How many drug development companies leave it up to the CRO or CMO to design or execute their studies or formulation/manufacturing without oversight? Like those who boarded the Titantic 100 years ago, they seem to trust the mantra that their contractor’s work is unsinkable. MAP Pharmaceuticals seemed to do just that – the approval of their 505(b)(2) dihydroergotamine inhalation aerosol was blocked by deficiencies at the contract manufacturer.
When the Titanic was being designed the engineers were confident that the ship couldn’t sink. Normally a ship like this would require 64 lifeboats to accommodate all of the passengers. Yet, the ship’s owner declared that having 64 life boats would cause passengers to believe the ship could sink. Thus, he ordered the minimum number of lifeboats – 16 (as shown below, #16 was on the aft port deck).
I certainly don’t believe that all CRO’s and CMO’s are “sinkable”. But I do believe that drug development companies must oversee their work. In the last couple of years, Camargo has been brought in to ‘re-float’ CMC and clinical studies. An injectable CMO went out of business, another has suspended production. A CRO has declared bankruptcy and another had a couple of investigator sites shade data.

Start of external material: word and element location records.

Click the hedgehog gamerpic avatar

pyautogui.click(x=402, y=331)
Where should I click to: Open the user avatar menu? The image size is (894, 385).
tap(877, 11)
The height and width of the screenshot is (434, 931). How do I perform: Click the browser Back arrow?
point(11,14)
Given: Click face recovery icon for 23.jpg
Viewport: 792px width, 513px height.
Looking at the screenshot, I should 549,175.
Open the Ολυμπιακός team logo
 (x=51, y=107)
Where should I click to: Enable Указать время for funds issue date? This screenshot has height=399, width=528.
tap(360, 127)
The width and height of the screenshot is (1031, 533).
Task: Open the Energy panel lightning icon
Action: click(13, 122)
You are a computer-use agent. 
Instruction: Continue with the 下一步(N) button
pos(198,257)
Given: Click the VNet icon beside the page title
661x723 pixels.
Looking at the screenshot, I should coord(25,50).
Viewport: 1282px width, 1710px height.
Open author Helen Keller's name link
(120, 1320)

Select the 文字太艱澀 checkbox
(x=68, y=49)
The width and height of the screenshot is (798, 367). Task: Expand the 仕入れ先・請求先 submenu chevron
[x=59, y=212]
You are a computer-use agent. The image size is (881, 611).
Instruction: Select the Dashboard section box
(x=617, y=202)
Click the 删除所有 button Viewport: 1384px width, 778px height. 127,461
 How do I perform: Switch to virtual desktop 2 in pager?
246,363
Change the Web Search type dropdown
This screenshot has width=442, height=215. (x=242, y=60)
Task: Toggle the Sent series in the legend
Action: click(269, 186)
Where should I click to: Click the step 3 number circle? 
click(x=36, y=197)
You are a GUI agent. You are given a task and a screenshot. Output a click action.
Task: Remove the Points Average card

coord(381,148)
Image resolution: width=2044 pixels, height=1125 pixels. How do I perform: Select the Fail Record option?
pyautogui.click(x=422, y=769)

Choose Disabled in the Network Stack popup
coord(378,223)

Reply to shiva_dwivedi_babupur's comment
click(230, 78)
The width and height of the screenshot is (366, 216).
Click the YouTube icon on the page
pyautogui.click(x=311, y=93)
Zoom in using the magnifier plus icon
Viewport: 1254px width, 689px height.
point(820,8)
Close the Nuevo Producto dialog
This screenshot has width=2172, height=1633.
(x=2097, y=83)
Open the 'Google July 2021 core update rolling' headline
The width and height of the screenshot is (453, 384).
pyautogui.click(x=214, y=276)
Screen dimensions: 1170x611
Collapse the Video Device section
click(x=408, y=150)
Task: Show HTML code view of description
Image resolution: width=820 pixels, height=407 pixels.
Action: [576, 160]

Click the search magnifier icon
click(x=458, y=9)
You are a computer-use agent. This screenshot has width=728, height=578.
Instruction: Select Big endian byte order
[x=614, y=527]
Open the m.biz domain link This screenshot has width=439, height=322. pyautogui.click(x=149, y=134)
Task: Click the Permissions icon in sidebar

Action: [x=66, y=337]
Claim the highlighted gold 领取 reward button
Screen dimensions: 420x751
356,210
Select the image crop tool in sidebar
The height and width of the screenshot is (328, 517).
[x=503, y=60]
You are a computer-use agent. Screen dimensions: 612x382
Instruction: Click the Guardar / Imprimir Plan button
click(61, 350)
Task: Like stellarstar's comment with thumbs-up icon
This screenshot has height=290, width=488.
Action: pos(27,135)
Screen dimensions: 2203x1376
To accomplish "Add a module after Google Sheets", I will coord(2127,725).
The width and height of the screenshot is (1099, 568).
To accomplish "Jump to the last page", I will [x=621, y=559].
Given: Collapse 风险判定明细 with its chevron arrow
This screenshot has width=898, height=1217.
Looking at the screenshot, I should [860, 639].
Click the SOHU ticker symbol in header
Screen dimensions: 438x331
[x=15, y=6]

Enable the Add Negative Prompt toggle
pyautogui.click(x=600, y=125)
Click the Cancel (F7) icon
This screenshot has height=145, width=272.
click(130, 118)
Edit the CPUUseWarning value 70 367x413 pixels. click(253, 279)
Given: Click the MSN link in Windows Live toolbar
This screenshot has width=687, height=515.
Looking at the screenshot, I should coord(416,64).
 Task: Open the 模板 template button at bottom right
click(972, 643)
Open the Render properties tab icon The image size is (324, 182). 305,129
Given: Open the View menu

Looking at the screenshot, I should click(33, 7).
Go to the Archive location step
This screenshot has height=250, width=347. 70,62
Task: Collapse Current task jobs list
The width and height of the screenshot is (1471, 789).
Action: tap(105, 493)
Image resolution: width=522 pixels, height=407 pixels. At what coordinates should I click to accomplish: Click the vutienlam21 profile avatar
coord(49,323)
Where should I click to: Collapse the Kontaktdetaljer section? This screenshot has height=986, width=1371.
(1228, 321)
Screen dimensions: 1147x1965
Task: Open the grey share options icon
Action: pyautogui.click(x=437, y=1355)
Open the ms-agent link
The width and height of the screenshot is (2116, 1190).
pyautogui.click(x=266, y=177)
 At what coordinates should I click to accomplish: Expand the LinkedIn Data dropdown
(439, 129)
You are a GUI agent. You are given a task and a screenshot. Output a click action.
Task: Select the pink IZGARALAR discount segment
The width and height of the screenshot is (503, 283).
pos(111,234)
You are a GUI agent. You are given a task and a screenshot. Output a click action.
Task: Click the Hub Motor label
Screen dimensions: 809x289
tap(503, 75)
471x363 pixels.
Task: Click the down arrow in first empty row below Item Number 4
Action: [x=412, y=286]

Moreover, CRO’s and CMO’s expect to have input from the sponsor. When the sponsor’s business model is outsourcing, they should use a service organization, such as Camargo, to make sure their best interests are served. Yes, 64 life boats are expensive – it is cheaper to leave the CRO or CMO alone. Or is it? You choose – MAP Pharmaceuticals has an expensive and time consuming task ahead of them.